= Exercise material =

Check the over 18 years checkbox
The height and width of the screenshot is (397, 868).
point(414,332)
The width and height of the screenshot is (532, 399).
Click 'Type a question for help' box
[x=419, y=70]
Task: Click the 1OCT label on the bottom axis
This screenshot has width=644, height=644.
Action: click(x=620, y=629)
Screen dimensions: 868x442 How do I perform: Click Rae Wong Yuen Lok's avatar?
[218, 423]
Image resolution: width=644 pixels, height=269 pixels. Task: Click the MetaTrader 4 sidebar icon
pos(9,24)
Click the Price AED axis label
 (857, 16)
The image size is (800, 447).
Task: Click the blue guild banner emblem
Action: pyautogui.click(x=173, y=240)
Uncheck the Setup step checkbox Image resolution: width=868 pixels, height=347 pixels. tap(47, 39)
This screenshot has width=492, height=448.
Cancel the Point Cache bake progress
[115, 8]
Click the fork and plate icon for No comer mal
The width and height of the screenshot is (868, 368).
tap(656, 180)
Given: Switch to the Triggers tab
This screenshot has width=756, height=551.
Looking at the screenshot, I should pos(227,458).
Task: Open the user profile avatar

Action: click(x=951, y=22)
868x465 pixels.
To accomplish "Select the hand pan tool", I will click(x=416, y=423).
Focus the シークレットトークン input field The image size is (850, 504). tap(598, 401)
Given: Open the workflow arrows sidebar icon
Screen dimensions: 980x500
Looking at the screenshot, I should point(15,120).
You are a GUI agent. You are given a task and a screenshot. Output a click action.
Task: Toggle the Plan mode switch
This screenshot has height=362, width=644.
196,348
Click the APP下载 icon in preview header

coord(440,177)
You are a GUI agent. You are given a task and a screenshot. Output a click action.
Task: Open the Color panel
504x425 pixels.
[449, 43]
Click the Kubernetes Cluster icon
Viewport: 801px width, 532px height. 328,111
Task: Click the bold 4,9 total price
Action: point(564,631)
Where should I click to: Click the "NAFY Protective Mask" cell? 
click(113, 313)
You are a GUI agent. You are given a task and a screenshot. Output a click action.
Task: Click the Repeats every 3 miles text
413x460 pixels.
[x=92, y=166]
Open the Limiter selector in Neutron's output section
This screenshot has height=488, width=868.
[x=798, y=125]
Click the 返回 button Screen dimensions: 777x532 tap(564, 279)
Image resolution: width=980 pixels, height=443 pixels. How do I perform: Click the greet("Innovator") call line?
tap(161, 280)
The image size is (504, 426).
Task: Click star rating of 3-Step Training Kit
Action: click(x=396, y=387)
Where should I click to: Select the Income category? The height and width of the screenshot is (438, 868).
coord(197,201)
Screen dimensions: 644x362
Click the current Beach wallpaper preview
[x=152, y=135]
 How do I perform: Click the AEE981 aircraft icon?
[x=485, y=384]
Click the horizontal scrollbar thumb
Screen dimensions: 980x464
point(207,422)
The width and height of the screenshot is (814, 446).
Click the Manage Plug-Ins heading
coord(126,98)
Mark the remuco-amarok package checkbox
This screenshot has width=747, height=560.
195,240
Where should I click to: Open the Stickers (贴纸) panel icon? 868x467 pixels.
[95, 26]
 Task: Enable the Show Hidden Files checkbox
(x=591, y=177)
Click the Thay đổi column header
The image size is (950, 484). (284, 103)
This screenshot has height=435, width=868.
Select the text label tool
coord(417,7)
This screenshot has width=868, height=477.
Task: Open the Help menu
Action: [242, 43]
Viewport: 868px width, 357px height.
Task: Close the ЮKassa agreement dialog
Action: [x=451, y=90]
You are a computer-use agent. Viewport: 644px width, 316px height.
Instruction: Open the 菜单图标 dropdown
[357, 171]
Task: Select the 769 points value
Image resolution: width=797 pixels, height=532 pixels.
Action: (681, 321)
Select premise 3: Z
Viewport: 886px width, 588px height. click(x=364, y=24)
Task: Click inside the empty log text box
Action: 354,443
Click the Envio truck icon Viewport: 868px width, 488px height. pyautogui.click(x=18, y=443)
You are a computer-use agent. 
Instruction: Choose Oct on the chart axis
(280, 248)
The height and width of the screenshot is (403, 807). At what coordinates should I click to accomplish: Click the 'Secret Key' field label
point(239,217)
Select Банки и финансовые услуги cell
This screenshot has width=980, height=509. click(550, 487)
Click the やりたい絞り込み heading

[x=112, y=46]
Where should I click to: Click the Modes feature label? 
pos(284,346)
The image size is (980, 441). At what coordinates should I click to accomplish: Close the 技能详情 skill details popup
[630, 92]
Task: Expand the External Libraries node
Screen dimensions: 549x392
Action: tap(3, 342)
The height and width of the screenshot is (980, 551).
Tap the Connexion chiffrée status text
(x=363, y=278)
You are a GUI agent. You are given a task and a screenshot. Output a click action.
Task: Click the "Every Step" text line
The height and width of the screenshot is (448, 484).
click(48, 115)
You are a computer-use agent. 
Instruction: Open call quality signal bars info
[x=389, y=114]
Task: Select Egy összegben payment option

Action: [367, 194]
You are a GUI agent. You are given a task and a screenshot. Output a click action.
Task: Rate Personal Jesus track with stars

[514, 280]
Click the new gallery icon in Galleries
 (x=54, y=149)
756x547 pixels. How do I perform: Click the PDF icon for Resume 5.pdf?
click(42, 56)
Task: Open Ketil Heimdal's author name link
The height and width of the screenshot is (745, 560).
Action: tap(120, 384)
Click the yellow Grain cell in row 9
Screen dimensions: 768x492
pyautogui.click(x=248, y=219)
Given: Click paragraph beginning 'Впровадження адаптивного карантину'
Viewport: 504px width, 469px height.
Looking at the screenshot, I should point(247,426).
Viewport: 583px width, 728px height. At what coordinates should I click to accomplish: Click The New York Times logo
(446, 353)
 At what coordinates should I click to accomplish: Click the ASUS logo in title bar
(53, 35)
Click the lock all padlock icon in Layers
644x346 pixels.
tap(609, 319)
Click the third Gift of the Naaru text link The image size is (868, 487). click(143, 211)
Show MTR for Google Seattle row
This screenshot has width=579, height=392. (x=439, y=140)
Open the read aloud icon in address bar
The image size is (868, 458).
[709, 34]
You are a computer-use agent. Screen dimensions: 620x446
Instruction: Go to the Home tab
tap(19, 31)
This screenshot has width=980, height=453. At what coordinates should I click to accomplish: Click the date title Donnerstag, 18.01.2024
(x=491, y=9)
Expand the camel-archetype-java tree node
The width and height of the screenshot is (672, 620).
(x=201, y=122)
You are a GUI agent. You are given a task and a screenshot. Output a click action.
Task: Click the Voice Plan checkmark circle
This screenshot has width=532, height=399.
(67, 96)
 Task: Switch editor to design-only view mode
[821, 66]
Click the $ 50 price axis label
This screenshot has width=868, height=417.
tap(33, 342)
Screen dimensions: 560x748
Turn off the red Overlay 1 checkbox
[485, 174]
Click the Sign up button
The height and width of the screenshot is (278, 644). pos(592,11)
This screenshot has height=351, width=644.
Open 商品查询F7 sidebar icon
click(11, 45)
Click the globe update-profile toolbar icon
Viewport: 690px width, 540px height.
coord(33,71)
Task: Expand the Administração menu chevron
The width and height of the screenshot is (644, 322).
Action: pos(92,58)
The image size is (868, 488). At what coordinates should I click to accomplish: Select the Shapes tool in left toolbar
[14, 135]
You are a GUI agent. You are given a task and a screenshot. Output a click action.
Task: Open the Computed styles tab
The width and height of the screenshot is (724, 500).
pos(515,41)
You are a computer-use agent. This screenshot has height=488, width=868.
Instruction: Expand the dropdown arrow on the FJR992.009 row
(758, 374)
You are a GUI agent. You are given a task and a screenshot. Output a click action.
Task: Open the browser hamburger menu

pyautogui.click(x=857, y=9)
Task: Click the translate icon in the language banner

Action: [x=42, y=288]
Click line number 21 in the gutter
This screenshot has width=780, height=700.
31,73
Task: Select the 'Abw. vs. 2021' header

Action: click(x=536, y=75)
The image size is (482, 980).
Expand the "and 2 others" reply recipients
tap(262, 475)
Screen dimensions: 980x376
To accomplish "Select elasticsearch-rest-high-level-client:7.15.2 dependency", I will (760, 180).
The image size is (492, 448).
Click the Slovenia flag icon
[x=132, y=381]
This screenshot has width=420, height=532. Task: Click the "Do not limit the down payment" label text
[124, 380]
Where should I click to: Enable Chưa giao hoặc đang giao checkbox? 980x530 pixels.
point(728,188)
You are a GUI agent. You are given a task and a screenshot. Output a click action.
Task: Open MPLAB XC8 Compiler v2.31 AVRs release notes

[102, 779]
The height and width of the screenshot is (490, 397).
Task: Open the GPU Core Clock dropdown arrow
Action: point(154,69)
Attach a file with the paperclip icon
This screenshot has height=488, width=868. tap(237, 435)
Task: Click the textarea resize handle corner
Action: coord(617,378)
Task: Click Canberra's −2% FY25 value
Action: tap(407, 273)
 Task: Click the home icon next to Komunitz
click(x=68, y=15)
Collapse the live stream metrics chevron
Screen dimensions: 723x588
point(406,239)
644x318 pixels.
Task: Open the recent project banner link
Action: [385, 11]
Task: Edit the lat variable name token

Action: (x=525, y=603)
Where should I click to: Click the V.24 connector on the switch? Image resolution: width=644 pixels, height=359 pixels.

= Activity =
Go through the material and copy each line that contains "Plan".

= Completed exercise =
Task: Toggle the Plan mode switch
Task: Click the Voice Plan checkmark circle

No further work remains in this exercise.